韓国の報道によると、このところ北朝鮮国内では、公権力に反発する動きが度々みられるのだという。公表された北朝鮮での騒ぎは次ような事件だ。

RFA(米政府系放送局のラジオ自由アジア)は、今月初めに北朝鮮の咸鏡北道(ハムギョンプクド)清津(チョンジンシ)で、前保安処長が住民によって殺害される事件が発生したと伝えている。住民の投石で死亡した前保安処長は、約14年間にわたって保安処で監察課長、捜査課長などを歴任。住民たちの言い分を無視して数十名を摘発、強制収容所に送っていたという。このため恨みを買ってしまい、復讐により殺害されたようだ。事件の調査に乗り出した保安処関係者らは、背後に収容所からの出所者がいるとみて捜査している。

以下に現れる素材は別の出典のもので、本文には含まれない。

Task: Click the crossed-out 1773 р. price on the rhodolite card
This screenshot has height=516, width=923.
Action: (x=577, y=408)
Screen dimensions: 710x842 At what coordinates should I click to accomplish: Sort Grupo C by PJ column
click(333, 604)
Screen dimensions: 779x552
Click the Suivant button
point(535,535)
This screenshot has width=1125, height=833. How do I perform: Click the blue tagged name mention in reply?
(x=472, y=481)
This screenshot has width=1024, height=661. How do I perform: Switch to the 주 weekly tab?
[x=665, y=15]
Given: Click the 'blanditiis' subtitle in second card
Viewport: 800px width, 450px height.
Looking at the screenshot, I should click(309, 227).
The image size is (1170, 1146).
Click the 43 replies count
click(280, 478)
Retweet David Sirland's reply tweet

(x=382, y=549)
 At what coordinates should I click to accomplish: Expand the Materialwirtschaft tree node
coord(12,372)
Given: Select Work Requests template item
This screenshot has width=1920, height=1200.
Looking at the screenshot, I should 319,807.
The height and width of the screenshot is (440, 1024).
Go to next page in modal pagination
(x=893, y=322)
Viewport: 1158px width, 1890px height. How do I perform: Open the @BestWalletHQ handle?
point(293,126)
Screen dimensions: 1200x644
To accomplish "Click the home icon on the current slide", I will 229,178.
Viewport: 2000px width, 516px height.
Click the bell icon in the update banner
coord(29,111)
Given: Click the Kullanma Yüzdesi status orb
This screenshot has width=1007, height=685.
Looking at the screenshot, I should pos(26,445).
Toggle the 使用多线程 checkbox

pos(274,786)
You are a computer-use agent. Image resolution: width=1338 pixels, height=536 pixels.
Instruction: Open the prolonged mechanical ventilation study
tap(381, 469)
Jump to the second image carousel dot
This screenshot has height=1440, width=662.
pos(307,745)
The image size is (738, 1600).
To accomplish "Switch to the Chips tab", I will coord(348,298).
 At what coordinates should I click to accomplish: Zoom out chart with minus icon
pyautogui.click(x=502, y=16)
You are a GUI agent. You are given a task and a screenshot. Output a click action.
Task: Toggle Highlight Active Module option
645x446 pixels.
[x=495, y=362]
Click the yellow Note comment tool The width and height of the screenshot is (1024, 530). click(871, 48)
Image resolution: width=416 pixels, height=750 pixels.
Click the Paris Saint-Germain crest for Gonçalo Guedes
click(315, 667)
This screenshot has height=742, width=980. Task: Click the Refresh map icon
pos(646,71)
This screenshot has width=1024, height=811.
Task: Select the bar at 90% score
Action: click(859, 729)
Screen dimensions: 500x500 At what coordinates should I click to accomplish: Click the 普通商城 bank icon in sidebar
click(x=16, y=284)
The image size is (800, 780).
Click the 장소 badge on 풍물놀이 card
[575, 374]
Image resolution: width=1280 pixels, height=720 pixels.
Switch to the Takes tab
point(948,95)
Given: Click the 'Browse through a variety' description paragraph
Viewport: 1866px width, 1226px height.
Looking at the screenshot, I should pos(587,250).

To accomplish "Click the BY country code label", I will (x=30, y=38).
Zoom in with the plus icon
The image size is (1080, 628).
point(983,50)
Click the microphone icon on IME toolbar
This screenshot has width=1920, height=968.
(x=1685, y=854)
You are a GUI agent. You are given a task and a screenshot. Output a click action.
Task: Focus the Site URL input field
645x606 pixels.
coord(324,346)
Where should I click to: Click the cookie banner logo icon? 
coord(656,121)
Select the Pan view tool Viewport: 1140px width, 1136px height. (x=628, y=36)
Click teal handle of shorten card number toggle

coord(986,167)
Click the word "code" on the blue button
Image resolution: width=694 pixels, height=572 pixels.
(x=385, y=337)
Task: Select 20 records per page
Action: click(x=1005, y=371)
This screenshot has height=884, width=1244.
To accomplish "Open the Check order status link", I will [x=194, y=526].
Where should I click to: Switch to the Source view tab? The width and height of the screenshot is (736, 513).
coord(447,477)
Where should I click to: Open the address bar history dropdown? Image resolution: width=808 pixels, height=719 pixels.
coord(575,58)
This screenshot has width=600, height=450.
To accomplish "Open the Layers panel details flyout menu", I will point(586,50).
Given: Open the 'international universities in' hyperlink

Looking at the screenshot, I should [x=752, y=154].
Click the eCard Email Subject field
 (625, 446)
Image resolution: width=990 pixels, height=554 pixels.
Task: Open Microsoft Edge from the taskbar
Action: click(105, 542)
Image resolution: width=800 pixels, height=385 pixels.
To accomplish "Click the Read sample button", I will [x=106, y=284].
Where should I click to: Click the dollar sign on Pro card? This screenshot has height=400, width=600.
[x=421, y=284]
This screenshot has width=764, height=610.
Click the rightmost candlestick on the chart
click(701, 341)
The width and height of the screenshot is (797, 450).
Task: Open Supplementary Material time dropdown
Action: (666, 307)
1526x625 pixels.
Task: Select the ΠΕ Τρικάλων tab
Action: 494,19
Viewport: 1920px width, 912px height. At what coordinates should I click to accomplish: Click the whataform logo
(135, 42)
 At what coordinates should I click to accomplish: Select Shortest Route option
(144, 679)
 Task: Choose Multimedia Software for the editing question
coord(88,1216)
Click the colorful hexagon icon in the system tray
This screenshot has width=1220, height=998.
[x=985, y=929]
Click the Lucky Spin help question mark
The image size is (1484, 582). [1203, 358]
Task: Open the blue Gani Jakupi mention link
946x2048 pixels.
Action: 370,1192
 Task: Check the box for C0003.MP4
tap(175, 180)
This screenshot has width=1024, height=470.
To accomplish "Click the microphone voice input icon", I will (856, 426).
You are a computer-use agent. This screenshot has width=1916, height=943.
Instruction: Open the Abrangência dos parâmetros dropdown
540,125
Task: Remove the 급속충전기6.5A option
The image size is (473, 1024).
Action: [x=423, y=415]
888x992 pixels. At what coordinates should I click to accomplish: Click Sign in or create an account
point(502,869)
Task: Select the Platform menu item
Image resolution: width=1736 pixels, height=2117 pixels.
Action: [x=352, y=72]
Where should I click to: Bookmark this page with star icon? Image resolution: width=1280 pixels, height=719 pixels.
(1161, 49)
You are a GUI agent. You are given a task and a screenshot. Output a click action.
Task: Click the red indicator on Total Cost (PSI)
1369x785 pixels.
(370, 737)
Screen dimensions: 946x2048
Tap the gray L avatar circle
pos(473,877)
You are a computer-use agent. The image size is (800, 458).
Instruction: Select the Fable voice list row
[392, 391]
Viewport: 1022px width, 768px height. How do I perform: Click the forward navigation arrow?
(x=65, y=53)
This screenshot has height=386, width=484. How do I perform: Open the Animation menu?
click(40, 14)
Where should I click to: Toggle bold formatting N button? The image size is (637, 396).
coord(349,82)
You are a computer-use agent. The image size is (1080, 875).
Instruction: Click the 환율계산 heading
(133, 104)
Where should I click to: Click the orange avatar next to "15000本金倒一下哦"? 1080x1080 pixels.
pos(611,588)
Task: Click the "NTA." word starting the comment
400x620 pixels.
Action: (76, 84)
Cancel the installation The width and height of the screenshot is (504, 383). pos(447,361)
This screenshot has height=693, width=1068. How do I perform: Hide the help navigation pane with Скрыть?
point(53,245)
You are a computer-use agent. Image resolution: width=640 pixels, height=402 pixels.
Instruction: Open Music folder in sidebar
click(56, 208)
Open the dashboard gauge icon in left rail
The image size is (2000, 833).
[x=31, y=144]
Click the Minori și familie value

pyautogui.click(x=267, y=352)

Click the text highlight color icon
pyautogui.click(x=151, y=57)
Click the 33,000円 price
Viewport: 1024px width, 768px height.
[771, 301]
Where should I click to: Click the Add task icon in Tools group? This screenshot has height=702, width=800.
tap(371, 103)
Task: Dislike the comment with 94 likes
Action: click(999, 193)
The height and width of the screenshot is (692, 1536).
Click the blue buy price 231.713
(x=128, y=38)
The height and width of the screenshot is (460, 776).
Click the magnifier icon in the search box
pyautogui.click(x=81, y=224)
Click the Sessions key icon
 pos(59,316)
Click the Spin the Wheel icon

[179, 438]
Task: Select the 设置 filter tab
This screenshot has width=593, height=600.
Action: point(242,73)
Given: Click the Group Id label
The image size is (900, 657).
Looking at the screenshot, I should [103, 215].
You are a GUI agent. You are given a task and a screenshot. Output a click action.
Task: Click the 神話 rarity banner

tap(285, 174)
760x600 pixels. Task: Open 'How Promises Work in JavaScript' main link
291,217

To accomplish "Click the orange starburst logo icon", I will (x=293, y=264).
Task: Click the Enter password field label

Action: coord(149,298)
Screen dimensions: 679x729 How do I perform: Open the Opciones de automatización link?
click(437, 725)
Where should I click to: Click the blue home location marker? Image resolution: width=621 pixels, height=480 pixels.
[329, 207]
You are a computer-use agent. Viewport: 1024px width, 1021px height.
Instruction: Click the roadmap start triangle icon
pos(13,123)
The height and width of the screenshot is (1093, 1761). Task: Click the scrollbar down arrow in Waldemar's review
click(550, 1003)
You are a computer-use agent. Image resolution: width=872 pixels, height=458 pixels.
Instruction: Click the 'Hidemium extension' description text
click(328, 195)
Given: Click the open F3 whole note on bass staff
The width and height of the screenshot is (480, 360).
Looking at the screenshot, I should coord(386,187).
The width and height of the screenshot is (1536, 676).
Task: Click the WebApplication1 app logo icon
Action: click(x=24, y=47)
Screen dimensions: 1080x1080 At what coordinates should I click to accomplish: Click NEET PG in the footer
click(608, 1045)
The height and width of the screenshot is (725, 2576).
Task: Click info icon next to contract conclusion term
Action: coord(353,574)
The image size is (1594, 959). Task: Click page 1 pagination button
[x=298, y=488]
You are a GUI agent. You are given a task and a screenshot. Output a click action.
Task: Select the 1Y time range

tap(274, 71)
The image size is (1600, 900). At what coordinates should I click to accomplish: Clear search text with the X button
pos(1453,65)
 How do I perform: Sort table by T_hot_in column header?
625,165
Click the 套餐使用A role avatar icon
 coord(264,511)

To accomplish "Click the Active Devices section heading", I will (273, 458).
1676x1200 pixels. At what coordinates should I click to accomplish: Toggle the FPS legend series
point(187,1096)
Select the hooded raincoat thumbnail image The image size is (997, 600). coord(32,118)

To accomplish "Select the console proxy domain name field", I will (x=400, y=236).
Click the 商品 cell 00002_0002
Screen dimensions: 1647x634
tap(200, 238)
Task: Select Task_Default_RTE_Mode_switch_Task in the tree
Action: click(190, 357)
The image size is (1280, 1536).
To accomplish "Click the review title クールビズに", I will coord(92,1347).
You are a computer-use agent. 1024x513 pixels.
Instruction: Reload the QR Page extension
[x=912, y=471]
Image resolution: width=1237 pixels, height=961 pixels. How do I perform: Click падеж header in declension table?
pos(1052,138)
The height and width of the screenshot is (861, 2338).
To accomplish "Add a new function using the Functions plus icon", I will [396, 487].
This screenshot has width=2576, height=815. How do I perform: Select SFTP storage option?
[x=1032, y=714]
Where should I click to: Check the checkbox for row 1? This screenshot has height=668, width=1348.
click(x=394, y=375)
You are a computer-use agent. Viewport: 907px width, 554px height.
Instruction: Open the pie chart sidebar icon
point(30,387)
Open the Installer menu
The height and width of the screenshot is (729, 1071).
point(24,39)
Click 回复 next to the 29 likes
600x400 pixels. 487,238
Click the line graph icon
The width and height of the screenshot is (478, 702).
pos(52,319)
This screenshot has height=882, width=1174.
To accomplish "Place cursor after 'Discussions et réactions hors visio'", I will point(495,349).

また、金正日(キム・ジョンイル)総書記の誕生日2日前の14日には、平安北道(ピョンアンプクド)で、住民数十人が米を巡って騒ぎを起こしている。現在、国家安全保衛部が、該当者を特定しようと動き出したとの情報もある。

さらに今年初めには、咸鏡北道(ハムギョンプクド)延社郡(ヨンサグン)で生活苦に耐えかねた住民が、全ての薪を回収していった山林監督隊の監督員を殺害したほか、出勤中の軍官が自転車を奪われる事件も発生しているのだ。

これらの事件を例に挙げ、報道機関は「積み重なった住民の怒りが、爆発したのではないか」と、デモ発生の確信しているようだ。しかしなぜ、韓国統一部がデモの発生報道を覆す声明を出したのかは、今のところ不明だ。

いずれにしても、中東で発生した民主化の動きに、北朝鮮当局は危機感を強めているだろう。自国にも飛び火するのはないか、と情報遮断に躍起になっているとされるが、果たして国民は今後どう出るのだろうか。